Linux Archive

Linux Archive (http://www.linux-archive.org/)
-   Debian User (http://www.linux-archive.org/debian-user/)
-   -   Squeeze: sometimes, bind times out (backgrounded) at boot time (http://www.linux-archive.org/debian-user/578810-squeeze-sometimes-bind-times-out-backgrounded-boot-time.html)

Joao Roscoe 09-22-2011 02:13 PM

Squeeze: sometimes, bind times out (backgrounded) at boot time
 
Dear Srs,

I have a bunch of squeeze boxes running with nis and autofs. All are working well, no performance issues. However, at boot time, sporadically, bind times out, and the machine goes up without nis. Since home folders are NFS via autofs, the machine becames useless, and a reboot is required (I know that restarting nis and autofs,* will solve it, but that requires root access).

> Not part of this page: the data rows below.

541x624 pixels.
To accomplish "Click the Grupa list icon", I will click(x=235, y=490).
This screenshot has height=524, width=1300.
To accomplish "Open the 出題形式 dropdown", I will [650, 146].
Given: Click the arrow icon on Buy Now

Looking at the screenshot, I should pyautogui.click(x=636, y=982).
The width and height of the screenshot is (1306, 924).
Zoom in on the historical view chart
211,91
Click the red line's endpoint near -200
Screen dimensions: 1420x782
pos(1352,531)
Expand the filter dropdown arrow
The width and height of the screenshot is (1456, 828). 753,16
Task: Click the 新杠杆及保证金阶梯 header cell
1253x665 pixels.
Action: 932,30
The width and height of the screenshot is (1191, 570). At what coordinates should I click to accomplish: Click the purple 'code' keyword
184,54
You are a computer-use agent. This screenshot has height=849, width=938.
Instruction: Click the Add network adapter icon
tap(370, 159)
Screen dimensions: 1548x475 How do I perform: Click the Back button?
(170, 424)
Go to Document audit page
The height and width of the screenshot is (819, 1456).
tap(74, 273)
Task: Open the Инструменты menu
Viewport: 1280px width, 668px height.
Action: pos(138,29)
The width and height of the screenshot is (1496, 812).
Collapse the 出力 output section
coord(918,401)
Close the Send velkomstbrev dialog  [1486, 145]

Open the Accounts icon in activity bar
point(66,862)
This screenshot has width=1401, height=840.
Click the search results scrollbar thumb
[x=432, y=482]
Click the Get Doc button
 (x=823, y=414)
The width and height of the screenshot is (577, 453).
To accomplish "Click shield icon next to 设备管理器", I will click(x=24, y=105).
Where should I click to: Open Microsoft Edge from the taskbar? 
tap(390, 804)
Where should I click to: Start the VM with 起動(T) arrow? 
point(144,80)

Is there any way to increase the timeout of bind at boot time?

Joao

Bob Proulx 09-22-2011 11:43 PM

Squeeze: sometimes, bind times out (backgrounded) at boot time
 
Joao Roscoe wrote:
> I have a bunch of squeeze boxes running with nis and autofs. All are working
> well, no performance issues. However, at boot time, sporadically, bind times
> out, and the machine goes up without nis.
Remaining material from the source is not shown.